Colombia has indicated that the electrification of the country’s transport fleet, including buses and taxis, is among its priorities and, as a result, it has one of the largest electric taxi fleets in Latin America and a pilot project for the development of electric buses.
Although many obstacles persist, the efforts made provide a solid ground on which to expand the use of and adoption of these vehicles. Given that hydropower accounts for 75% of power generation, the electrification of the transport fleet can result in a significant reduction of greenhouse gases.
The first electric vehicles were introduced in this country back in 2012, when power companies Codensa and Emgesa associated with Mitsubishi to test a 15-vehicle fleet of the model I-MIEV.9. That year, Bogota launched a pilot plan to test electric taxis in association with Codensa, the civil society, and local taxi companies. The participating taxi companies tested Mitsubishi’s I-MIEV and BYD’s E6. The E6 was selected for a 43-unit electric fleet unit.

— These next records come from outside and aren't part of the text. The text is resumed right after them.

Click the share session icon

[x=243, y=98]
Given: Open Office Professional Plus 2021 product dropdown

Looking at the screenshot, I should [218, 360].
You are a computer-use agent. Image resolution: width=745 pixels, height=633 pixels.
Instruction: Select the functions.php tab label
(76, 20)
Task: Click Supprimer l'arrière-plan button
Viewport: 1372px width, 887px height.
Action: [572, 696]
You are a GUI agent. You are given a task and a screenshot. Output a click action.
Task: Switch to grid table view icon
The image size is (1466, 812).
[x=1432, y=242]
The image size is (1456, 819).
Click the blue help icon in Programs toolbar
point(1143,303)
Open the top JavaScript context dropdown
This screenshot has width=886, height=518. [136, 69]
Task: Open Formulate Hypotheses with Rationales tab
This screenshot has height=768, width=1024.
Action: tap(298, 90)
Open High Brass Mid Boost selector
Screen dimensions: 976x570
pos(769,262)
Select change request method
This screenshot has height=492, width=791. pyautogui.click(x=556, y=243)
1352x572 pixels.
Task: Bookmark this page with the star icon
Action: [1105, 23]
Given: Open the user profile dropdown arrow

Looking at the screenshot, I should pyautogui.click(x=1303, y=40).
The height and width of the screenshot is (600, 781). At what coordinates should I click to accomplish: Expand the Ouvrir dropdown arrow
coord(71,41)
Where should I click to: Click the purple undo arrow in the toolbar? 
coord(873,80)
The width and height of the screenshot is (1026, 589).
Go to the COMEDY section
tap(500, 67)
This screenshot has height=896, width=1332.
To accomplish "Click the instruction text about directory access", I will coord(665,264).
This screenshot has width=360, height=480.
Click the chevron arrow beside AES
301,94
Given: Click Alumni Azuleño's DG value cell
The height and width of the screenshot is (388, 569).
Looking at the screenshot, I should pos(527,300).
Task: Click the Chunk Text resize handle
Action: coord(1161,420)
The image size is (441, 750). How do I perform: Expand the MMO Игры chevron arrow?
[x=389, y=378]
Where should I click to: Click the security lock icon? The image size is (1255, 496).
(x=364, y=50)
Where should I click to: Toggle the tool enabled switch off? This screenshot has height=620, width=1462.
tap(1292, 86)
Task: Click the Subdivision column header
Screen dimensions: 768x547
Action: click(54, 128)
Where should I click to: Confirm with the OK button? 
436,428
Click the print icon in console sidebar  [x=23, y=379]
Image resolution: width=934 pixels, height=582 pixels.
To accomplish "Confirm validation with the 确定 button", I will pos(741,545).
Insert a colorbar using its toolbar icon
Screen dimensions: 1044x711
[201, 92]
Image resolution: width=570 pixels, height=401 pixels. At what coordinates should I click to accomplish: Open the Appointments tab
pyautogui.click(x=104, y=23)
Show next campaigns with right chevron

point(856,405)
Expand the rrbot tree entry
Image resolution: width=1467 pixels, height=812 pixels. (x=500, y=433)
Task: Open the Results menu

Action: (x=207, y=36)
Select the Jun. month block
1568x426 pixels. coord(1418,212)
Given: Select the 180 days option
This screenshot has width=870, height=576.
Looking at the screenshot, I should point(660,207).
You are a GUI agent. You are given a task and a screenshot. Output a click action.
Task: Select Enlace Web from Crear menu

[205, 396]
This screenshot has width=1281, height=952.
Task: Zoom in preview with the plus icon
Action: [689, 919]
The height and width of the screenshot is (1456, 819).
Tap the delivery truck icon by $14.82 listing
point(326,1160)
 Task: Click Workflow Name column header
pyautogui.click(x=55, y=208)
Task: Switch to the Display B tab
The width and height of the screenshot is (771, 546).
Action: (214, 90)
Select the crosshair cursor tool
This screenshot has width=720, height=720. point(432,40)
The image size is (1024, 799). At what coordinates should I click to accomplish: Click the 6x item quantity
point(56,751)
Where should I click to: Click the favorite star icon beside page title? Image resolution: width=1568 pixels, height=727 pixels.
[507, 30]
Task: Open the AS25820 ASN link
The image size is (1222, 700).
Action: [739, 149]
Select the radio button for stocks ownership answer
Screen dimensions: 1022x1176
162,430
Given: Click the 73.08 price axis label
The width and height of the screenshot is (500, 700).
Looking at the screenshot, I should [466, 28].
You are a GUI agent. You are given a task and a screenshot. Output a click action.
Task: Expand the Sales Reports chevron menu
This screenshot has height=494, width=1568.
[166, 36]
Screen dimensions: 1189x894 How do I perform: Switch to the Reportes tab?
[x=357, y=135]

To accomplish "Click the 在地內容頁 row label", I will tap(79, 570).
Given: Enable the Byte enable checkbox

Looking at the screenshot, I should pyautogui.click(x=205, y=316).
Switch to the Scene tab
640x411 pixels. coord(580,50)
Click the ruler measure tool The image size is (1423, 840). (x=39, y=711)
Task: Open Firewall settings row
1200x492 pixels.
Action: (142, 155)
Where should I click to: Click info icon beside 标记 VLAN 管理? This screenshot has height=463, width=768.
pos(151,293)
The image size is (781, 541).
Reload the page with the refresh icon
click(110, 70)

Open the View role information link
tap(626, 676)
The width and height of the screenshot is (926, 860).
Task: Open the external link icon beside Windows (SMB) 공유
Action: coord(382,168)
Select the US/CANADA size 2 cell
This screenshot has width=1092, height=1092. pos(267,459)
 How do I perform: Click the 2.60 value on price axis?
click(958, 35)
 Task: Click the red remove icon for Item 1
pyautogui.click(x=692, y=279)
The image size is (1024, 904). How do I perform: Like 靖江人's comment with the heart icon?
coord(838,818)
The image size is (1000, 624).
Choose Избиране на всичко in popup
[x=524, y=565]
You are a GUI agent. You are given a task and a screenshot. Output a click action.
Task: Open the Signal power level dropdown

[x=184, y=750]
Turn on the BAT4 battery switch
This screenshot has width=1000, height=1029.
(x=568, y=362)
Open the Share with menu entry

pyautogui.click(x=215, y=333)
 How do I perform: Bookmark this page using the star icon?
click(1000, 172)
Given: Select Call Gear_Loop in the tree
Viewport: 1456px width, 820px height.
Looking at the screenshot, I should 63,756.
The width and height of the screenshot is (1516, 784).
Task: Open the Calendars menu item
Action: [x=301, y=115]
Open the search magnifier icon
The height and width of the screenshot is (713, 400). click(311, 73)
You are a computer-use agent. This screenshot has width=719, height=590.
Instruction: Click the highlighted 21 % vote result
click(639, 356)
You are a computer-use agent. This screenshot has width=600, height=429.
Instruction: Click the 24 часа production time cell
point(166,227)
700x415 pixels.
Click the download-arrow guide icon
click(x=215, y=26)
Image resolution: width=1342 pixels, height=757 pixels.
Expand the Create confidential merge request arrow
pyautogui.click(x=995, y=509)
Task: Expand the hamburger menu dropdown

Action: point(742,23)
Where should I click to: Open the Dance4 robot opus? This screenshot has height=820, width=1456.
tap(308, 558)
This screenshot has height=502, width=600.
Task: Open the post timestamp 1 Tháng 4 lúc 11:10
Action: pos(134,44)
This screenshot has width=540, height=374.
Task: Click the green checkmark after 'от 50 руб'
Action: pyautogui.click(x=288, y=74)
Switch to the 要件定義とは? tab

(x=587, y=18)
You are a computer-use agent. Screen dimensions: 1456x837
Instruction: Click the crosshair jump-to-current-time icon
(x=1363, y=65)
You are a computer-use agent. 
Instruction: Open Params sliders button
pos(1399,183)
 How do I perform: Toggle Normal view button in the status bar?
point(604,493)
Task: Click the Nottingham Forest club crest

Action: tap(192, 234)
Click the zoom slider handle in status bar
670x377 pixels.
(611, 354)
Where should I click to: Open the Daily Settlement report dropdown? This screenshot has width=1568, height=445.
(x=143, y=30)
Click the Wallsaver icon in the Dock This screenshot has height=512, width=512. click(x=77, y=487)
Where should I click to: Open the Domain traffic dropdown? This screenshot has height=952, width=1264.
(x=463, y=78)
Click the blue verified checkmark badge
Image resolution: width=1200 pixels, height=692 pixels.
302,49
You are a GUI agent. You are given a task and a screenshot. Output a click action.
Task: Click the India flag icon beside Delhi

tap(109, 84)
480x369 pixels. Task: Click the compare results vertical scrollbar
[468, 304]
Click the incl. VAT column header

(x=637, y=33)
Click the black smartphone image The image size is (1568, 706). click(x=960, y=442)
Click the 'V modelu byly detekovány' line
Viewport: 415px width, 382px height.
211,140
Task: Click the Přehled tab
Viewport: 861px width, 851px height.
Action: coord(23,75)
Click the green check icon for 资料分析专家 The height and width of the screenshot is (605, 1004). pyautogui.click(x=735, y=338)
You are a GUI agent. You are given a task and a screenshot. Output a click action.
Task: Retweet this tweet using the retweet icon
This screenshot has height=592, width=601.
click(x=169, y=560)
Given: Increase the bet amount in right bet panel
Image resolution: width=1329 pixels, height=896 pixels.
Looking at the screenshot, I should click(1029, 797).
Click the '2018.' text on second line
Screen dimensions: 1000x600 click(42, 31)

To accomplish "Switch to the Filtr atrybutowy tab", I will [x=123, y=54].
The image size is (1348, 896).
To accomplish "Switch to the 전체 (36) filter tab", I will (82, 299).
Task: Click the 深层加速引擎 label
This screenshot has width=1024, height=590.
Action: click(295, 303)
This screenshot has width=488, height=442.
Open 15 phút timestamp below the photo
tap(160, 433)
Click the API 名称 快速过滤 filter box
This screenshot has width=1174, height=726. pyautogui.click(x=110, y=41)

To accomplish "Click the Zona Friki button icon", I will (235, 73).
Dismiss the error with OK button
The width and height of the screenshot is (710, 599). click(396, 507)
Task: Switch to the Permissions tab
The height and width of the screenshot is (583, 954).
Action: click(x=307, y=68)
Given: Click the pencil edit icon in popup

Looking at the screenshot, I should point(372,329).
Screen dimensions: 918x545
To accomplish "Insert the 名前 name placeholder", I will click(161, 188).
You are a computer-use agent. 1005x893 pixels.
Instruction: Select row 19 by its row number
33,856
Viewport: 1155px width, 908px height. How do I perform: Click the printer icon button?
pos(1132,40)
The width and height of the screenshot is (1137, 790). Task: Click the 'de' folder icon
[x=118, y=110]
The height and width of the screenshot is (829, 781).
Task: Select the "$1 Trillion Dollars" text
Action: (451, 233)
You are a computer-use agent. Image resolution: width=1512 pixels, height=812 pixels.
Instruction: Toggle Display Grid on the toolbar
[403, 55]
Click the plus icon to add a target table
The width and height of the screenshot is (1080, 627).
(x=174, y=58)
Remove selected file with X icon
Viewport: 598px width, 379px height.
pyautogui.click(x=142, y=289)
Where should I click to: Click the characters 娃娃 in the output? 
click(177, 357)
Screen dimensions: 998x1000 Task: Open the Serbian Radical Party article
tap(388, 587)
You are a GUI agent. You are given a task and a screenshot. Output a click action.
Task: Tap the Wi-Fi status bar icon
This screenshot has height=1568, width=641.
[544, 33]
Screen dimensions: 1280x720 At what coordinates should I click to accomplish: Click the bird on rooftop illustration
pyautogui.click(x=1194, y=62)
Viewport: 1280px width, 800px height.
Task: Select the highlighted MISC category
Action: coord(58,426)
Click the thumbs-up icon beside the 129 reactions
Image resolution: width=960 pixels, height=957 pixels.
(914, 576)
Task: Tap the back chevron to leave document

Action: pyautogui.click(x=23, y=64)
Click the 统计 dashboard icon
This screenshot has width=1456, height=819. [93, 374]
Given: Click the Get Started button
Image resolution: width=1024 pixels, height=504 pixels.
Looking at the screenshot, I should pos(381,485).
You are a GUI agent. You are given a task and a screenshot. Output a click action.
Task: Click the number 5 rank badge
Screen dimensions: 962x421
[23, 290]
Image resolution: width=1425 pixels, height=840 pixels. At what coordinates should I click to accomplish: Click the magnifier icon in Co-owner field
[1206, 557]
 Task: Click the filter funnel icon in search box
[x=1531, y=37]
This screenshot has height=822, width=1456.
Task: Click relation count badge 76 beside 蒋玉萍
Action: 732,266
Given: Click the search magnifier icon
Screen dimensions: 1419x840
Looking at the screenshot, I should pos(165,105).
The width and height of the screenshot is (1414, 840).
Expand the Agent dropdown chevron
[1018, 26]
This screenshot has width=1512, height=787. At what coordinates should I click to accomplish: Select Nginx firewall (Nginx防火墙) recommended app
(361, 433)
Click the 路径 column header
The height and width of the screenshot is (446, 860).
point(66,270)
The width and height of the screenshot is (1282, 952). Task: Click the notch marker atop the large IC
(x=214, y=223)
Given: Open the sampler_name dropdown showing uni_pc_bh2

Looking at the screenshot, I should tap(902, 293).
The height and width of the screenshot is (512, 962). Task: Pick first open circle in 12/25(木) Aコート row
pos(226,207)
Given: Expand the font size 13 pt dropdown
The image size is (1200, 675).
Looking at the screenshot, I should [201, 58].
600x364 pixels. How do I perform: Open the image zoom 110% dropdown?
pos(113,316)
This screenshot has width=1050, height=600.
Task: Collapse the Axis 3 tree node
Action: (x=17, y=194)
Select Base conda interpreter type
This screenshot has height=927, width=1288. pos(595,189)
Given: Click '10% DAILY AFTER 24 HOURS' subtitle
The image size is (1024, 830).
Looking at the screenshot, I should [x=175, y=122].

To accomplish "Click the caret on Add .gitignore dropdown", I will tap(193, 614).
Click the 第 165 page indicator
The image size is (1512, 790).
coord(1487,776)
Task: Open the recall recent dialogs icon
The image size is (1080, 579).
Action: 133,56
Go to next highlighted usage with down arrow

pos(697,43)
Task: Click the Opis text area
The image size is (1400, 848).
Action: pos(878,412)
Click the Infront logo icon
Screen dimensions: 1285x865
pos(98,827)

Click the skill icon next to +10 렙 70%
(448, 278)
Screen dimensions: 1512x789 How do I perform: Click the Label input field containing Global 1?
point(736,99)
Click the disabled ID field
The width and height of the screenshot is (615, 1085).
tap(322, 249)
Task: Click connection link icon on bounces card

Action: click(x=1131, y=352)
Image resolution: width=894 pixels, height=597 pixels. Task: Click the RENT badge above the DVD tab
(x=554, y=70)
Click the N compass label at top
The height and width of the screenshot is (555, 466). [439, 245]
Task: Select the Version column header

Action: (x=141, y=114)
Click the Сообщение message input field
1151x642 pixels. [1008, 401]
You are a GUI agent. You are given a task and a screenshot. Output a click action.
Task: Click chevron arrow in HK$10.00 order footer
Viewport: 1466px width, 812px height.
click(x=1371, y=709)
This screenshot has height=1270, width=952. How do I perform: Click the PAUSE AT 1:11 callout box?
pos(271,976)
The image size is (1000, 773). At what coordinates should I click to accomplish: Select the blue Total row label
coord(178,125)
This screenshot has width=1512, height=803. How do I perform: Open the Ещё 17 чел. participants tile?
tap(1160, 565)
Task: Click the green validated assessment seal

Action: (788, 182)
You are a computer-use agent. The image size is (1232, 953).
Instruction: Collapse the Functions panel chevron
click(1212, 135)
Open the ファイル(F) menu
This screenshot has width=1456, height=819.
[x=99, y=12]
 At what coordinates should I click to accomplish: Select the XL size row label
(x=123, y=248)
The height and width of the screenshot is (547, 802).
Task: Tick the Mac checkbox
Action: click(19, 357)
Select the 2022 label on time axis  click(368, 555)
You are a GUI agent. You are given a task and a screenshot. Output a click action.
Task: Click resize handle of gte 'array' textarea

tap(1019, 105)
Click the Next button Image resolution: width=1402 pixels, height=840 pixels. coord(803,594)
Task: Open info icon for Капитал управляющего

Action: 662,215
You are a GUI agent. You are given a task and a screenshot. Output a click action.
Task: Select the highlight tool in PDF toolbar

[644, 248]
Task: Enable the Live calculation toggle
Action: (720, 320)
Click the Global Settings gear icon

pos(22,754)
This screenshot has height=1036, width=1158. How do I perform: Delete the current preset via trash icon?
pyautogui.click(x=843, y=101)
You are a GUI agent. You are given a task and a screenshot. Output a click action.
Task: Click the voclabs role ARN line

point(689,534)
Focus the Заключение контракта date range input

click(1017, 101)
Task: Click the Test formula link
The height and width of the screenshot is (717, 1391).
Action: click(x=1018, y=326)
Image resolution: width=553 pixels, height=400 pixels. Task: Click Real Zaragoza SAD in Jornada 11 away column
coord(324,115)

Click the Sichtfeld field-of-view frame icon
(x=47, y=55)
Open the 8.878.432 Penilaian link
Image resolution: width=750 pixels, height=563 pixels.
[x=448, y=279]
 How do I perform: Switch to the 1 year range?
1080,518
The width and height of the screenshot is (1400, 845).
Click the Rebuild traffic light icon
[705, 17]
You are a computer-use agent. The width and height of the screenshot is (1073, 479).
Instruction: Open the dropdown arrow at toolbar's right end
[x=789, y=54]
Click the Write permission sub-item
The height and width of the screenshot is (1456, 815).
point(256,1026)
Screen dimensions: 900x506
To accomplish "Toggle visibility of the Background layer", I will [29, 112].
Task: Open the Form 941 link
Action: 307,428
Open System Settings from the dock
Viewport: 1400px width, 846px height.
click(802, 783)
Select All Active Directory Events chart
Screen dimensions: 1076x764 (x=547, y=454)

Chinese EV manufacturers have conquered a continuously expanding market.
The Renault Kangoo, a small van, and the Renault Twizy, a two-passenger vehicle, were incorporated into the market in 2014 and 2015, respectively. The BMW i3 and Nissan LEAF arrived in Colombia in 2015; late that year, there were already 126 EVs in the streets, 25 of which belong to private owners, while the rest is owned by corporate entities.
In-house green production
In order to reduce their carbon footprint, Latin American governments are implementing –maybe not with the necessary speed – measures to encourage EV consumption. These initiatives include three Latin American electric vehicles. A Bolivian car manufactured by Quantum, a Brazilian car manufactured by Santa Catarina in collaboration with Mobilis, and an Argentinian car made by Sero Electric.
Also, Mexico has considered building a Chinese EV plant. Meanwhile, JAC has plans to produce this type of vehicle in a plant located in Hidalgo.